READING PASSAGE =
● ● ● ● ●

Craig Murray: New Legal Hurdles for Julian Assange

Assuming Home Secretary Priti Patel authorizes extradition, the matter returns to the original magistrate’s court for execution. That is where this process takes a remarkable twist.

Middlesex Guildhall in London, home of U.K.Supreme Court. (Tristan Surtel, CC BY-SA 4.0, Wikimedia Commons)

By Craig Murray

With Julian Assange still, for no rational reason, held in maximum security, the legal process around his extradition continues to meander its way through the overgrown bridlepaths of the UK’s legal system. On Monday, the U.K. Supreme Court refused to hear Assange’s appeal, which was based on the grounds of his health and the effect upon it of incarceration in the conditions of the United States prison service. It stated his appeal had “no arguable legal grounds.”

This is a setback which is, most likely, going to keep him in jail for at least another year.

The legal grounds which the High Court had previously ruled to be arguable were that the U.S. government should not have been permitted to give at appeal new (and highly conditional) diplomatic assurances about Assange’s treatment, which had not been offered at the court of first instance to be considered in the initial decision. One important argument that this should not be allowed is that if given to the original court, the defence could argue about the value and conditionality of such assurances; evidence could be called and the matter weighed by the court.

By introducing the assurances only at the appeal stage – which is only on points of law and had no fact-finding remit – the U.S. had avoided any scrutiny of their validity. The Home Office have always argued that diplomatic assurances must simply be accepted without question. The Home Office is keen on this stance because it makes extradition to countries with appalling human rights records much easier.

In saying there is no arguable point of law, the Supreme Court is accepting that diplomatic assurances are not tested and are to be taken at face value – which has been a major point of controversy in recent jurisprudence. It is now settled that Britain will send someone back to Saudi Arabia if the Saudis give us a piece of paper promising not to chop their head off.

● ● ● ● ●

DATA =
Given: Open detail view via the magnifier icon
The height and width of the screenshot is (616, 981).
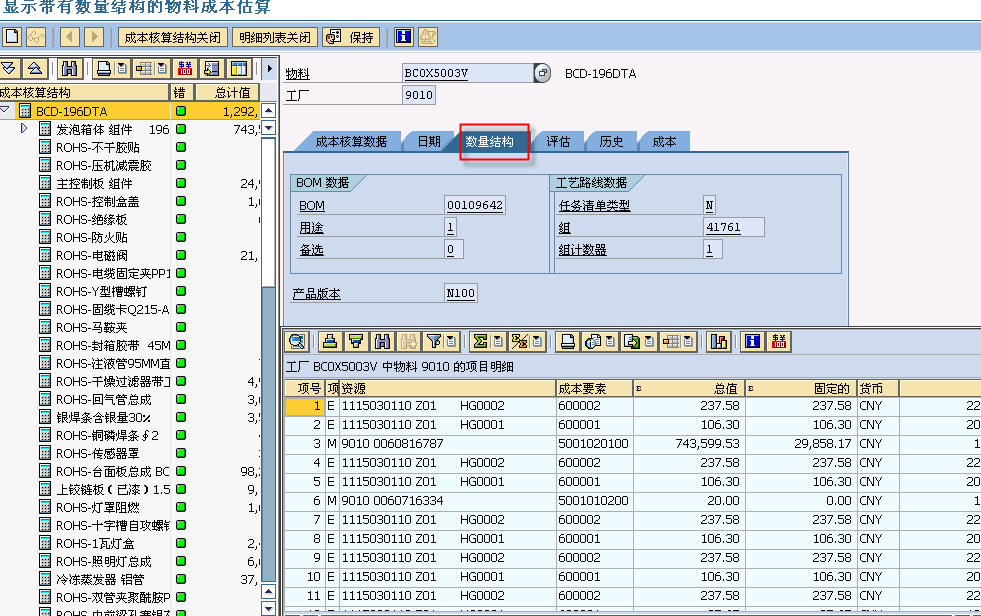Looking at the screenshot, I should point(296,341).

● ● ● ● ●

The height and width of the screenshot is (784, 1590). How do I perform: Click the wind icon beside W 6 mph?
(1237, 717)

● ● ● ● ●

PROBLEM SET =
1 - Retype the article on Julian Assange's extradition from "In saying there" up to and including "their head off.".
2 - Pick up the article on Julian Assange's extradition after its final sentence and write what comes next.
The items come from a different source than the article on Julian Assange's extradition.

TASK ANSWERS =
1 -
In saying there is no arguable point of law, the Supreme Court is accepting that diplomatic assurances are not tested and are to be taken at face value – which has been a major point of controversy in recent jurisprudence. It is now settled that Britain will send someone back to Saudi Arabia if the Saudis give us a piece of paper promising not to chop their head off.

2 -
It interested me in particular that the Supreme Court refused to hear Assange’s appeal on the basis that there was “no arguable point of law.” When the Supreme Court refused to hear my own appeal against imprisonment, they rather stated their alternative formulation, that there was “no arguable point of law of general public interest.” Meaning there was an arguable point of law, but it was merely an individual injustice, that did not matter to anybody except Craig Murray.

My own view is that, with the Tory government very open about their desire to clip the wings of judges and reduce the reach of the Supreme Court in particular, the Court is simply avoiding hot potatoes at present.

U.K. Home Secretary Priti Patel at Essex Police Headquarters for new recruits’ graduation parade, October 2020. (Pippa Fowles, No 10 Downing Street, Flickr)

So the extradition now goes to Priti Patel, the home secretary, to decide whether to extradite. The defence has four weeks to make representations to Patel, which she must hear. There are those on the libertarian right of the Tory party who oppose the extradition on freedom of speech grounds, but Patel has not a libertarian thought in her head and appears to revel in deportation, so personally I hold out no particular hope for this stage.

Assuming Patel does authorise extradition, the matter returns to the original magistrate’s court and to Judge Vanessa Baraitser for execution. That is where this process takes a remarkable twist.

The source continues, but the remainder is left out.